§ **Stated task**
Which lines in the items below contain the string "what"? Copy each of them in full, treating uppercase and lowercase letters as different.

§ **The input**
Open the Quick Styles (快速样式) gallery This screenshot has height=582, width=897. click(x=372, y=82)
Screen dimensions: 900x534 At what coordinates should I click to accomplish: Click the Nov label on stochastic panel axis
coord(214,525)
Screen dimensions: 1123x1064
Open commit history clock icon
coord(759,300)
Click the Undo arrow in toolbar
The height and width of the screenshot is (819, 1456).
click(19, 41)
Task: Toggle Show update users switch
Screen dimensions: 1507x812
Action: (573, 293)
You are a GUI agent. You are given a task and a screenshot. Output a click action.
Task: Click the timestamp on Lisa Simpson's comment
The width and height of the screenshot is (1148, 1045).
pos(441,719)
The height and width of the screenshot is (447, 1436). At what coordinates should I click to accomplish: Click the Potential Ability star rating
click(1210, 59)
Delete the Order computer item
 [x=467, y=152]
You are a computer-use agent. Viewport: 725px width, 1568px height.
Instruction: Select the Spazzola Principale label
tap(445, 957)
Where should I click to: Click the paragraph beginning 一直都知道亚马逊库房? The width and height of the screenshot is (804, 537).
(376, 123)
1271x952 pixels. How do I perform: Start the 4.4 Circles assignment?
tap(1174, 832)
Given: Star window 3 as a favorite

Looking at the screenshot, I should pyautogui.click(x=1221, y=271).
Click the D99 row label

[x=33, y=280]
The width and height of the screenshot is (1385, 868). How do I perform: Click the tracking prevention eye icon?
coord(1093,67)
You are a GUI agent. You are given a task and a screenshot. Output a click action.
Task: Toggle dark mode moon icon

§ **Written response**
Screen dimensions: 900x534 At what coordinates should I click to accomplish: Click the Nov label on stochastic panel axis
The height and width of the screenshot is (447, 1436). At what coordinates should I click to accomplish: Click the Potential Ability star rating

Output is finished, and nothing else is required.